Zugleich aber ist der islamistische Terror nach seinen zahlreichen Metamorphosen vom einstigen Guerillakampf in den Bergen Afghanistans auf den Kern des Terrors zusammengedampft: auf die nackte Gewalt und die reine „Propaganda der Tat“, die mit einem erst am Tatort entwendeten Küchenmesser spontan und willkürlich Kunden eines Hamburger Supermarktes ersticht oder mit einem Fahrzeug Passanten auf dem Gehweg in Nizza oder New York, Barcelona oder Berlin überrollt und ermordet!

Oft wird der Terror über das Smartphone koordiniert und nach der Tat online propagiert. Das Smartphone ist ein prägnantes Beispiel für die Wirkmächtigkeit der neuen Technik: Es macht Kommunikation nicht nur massenkompatibel, sondern auch smart.
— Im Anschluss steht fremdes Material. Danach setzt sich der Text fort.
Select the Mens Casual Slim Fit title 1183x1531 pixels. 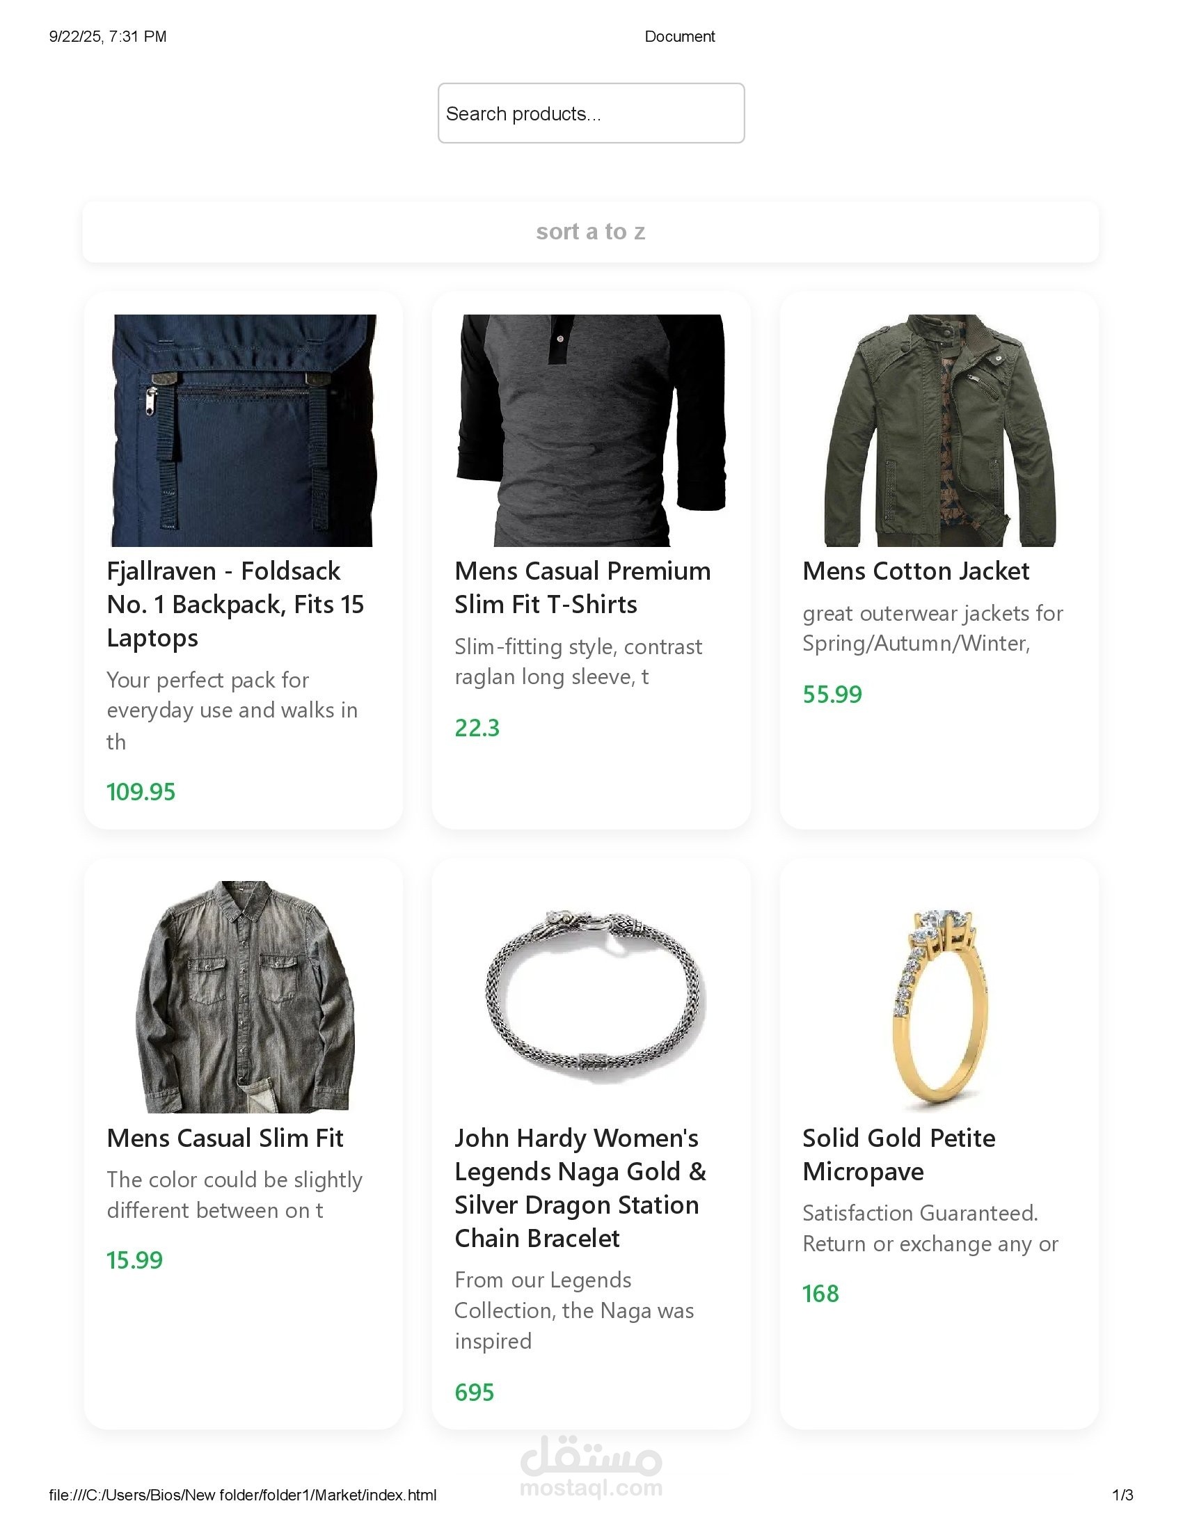(x=225, y=1138)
Es stattet seinen Benutzer mit einer enormen Potenz aus, die ehemals schwer zugängliches Know-how umfasst und auf den fingernagelgroßen Raum eines Micro-Chips verdichtet. Jeder Zivilist ist damit potentiell eingeladen, sich auch ohne technische Vorkenntnisse umfassende Verschlüsselungs- und Kommunikationskompetenzen für einen überschaubaren Preis einzukaufen.

III. „Going Dark“ und islamistischer Terrorismus

Meine sehr geehrten Damen und Herren,

an dieser Stelle streife ich ein Problemfeld, das in Sicherheitskreisen gerne als „Going Dark“ bezeichnet wird und das ich nicht unkommentiert lassen kann: „Going Dark“ benennt ein Paradox, insofern wir trotz enorm steigender Datenmengen nur noch wenige Erkenntnisse von überwachten Personen gewinnen können, wenn sie sich moderner Dienste wie Telegram oder WhatsApp bedienen.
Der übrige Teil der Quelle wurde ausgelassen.